Arya adalah salah satu kekasih Alena. Ia sudah berkeluarga dan memiliki tiga orang anak perempuan yang masih kecil-kecil.
"Masih ada waktu tiga hari. Batalkan pernikahanmu!" tandas Arya.
Alena berjengit. "Kau tak punya hak mengatur hidupku!"
"Aku menawarkan untuk menikahimu kenapa kau memilih Pramudya?" Arya duduk di sebelah Alena, melingkarkan kedua tangannya dipinggang Alena.
"Hanya Pramudya laki-laki yang tulus mencintaiku dan ia bukan suami orang," jawab Alena.
"Kau pikir aku tidak tulus mencintaimu?" Arya mencium pelipis Alena.
"Pram belum pernah sekalipun menyentuh tubuhku," sahut Alena pelan.
Arya terbelalak.
"Siapapun pria yang menyentuhku, aku anggap mereka hanya mencintai tubuhku, bukan diriku. Tubuhku bisa dibeli tapi hatiku tidak!"
Arya melepaskan rangkulannya. Ia tampak serius. "Kau mencintai calon suamimu?"
"Entah. Mungkin iya. Mungkin juga tidak. Aku hanya tak bisa mengabaikan tatapan ketulusannya padaku dan itu tak kutemukan di matamu juga mata pria hidung belang lainnya." Alena menuang vodka setengah gelas. Meminumnya perlahan.
"Setelah menikah, aku tak bisa menemuimu lagi?" tanya Arya.
"Tergantung uangmu. Kau perlu tubuhku, kau sediakan uang yang besar. Itu adalah hubungan kita sejak awal," sahut Alena.
"Bagaimana mungkin kau menikah dengan seseorang tapi masih bercinta dengan laki-laki lain?" tanya Arya ikut menuang minuman ke dalam gelas berisi batu es.
"Kau juga sudah menikah. Lalu kenapa harus tidur dengan wanita lain selain istrimu?"
Arya menghela napas panjang. "Aku hanya bercinta denganmu, Alena. Tidak dengan perempuan lainnya."
Alena tersenyum lalu mengedikkan bahu.
"Kupikir kau sudah menyerahkan seluruhnya untukku.
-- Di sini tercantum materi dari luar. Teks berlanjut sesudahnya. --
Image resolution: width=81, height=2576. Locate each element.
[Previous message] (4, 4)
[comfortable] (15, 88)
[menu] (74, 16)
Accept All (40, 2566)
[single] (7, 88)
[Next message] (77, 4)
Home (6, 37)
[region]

Tubuhmu, juga hatimu," ucap Arya menggoyang-goyangkan gelasnya.
"Kau punya keahlian memanjakanku dengan uangmu namun kau tak cukup mampu menggetarkan hatiku," sahut Alena membuang pandangan keluar jendela kamar.
Arya menatap lekat Alena. Perempuan yang sesungguhnya ia kasihi. Arya memang hanya berhubungan dengan Alena. Tidak ada perempuan lain. Ia bahkan berniat menjadikan Alena istri keduanya.
Tapi Alena menolak. Ia hanya akan bermain-main saja, jika pria itu sudah beristri. Berbeda dengan Pram, Alena sesungguhnya tak mengerti perasaan seperti apa yang ia punya untuk Pram. Cinta?
Alena sudah tak mengenal cinta sejak ayah kandungnya memperkosanya di saat ia berumur dua belas tahun dan kejadian itu berlangsung selama hampir satu tahun. Ibunya depresi dan menjadi penghuni rumah sakit jiwa ketika mengetahui hal itu.
Ayahnya seorang pemabuk berat dan meninggal dalam peristiwa kebakaran di rumahnya. Saat kebakaran itu terjadi, ayahnya sedang dalam kondisi mabuk dan tertidur di dalam rumah. Tetangga sekitar tak sempat menyelamatkannya. Untung saja saat itu Alena sedang tidak berada di rumah. Ia berhasil selamat dari peristiwa naas tersebut.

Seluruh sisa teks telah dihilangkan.